Modifiers – Anesthesia Related to CRNAs, AAs, Locum Tenens

Modifiers – Anesthesia Related to CRNAs, AAs,  Locum Tenens 

Medical direction is defined as the medical involvement of an Anesthesiologist or a qualified anesthetist (CRNA), anesthesia assistant (AA), in one, two, three or four concurrent procedures where the Anesthesiologist is physically present. Medicare requires the utilization of CRNAs and AA to be indicated with the use of a modifier.
Insurance Plans differ in their requirement for reporting the use of assistants in anesthesia care. Medicare is especially vigilant in ensuring anesthesiologists are implementing proper guidelines and correctly documenting the use of CRNAs or AAs when billing for their services.

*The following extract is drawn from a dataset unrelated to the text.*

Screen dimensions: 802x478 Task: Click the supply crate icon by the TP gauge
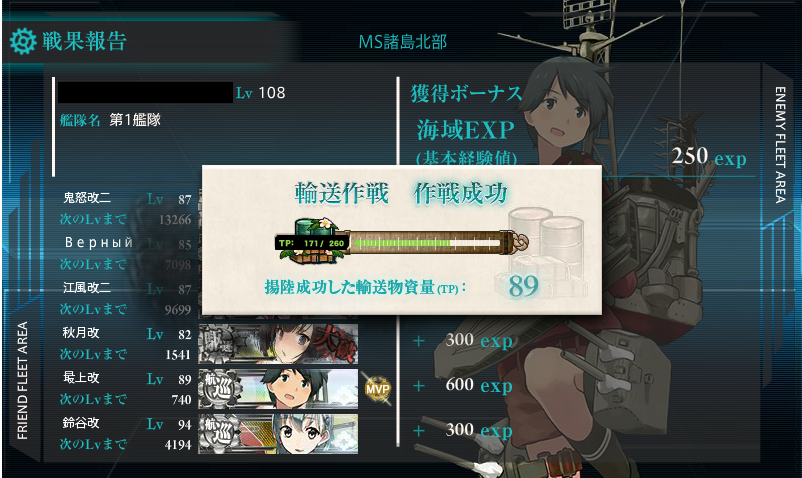coord(313,241)
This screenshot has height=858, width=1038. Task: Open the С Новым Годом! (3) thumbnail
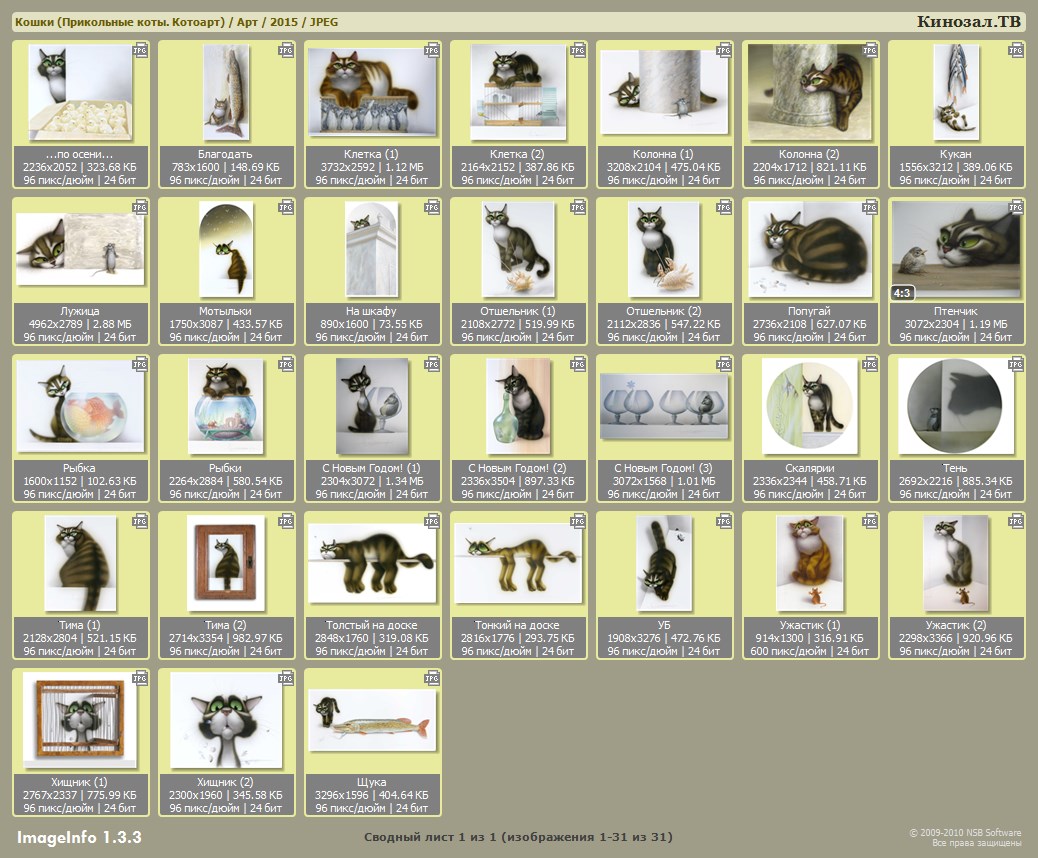point(664,406)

  • AA = Anesthesia service performed personally by anesthesiologist (used for physician billing)
  • QX = Medically directed by a physician: two, three, or four concurrent procedures (used for CRNA /AA billing)
  • QK = Medical Direction of two, three, or four concurrent procedures (used for physician billing)
  • QY = Medical direction of one certified registered nurse anesthetist (CRNA) by an anesthesiologist (used for physician billing)
  • QZ = CRNA without medical direction by a physician (used for CRNA /AA billing)

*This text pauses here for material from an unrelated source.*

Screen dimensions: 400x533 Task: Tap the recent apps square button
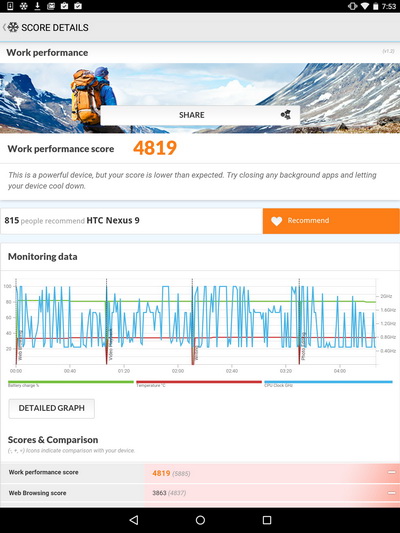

In some cases that are extremely extensive like a multiple or complicated trauma case it is sometimes medically necessary for both the Anesthesiologist and the CRNA to be completely involved in a single case. Full payment to each can be made if documentation is submitted by both and the following modifiers are billed. The following circumstances must apply:

  • Trauma defined by the use of ICD9 codes from 800.00 – 929.9 or 940.0-959.9
  • Aneurysms that have ruptured
  • ICD9 codes 430 / 441.1 / 441.3 / 441.5 / 441.6
  • Massive blood transfusions exceeding 10 units of blood
  • Major body surface burns greater than 27% of BSA (use diagnosis codes 948.20-948.99)
  • Pediatric and neonatal heart surgery
  • Organ transplant (CPT 00580, 00796,00868)

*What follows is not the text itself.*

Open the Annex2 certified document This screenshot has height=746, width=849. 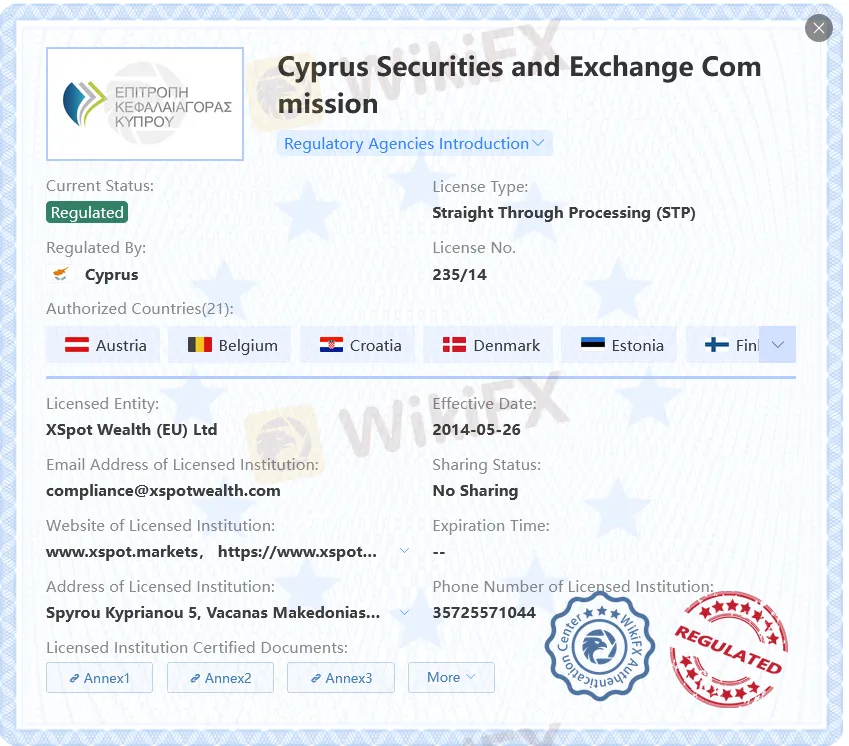coord(220,678)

Reported to indicate the use of Monitored Anesthesia Care (MAC). May be used in addition to other appropriate modifiers.

The Health Care Finance Administration has developed two temporary modifiers to report monitored anesthesia care. It is up to the carrier to recognize these modifiers for anything other than informational These modifiers went into effect on 7-1-99. However the use of the new modifier G8 with code 00300 became effective on 01-01-00 Guidelines for use of modifiers:

G8 modifier: MAC for deep, complex, complicated or markedly invasive procedures.

  • Should be used with ASA codes 00100 /00300 / 00400 / 00160 /00532/ 00920.
  • Should be reported with the appropriate anesthesia payment modifier ex. AA,QX,AB etc being listed first.
  • Don’t use with the QS modifier ex. AA, G8

G9 modifier: MAC for patients who have a history of severe cardiopulmonary conditions

  • May be used in association with QS modifier.
  • Must also have the anesthesia payment modifier placed first.
  • Must be billed with the appropriate ICD9 code to support medical necessity. Ex AA,QS,G9

If you have not received notice from your carrier as to their specific policy or the new modifiers, it would be advisable to obtain a written copy for your office.


In situations in which the regular provider is unavailable, a locum tenens can be used to provide a visit/service. The locum tenens must be the same type of provider as for whom the locum is substituting (for example, a physician can only authorize another physician as a locum tenens, an APRN/PA can only authorize another APRN/PA, etc.) and the locum tenens must be licensed in Kansas and only perform within his/her scope of license. The locum tenens must not provide services during a continuous period of longer than 60 days. For situations extending beyond 60 days, BCBSKS must be contacted to discuss billing arrangements.

In billing for services provided by a locum tenens, the claim must be filed using the NPI or specific performing provider number of the provider for whom the locum tenens is substituting and a Q6 modifier must be used. In addition, the medical record must indicate the services were provided by a locum tenens.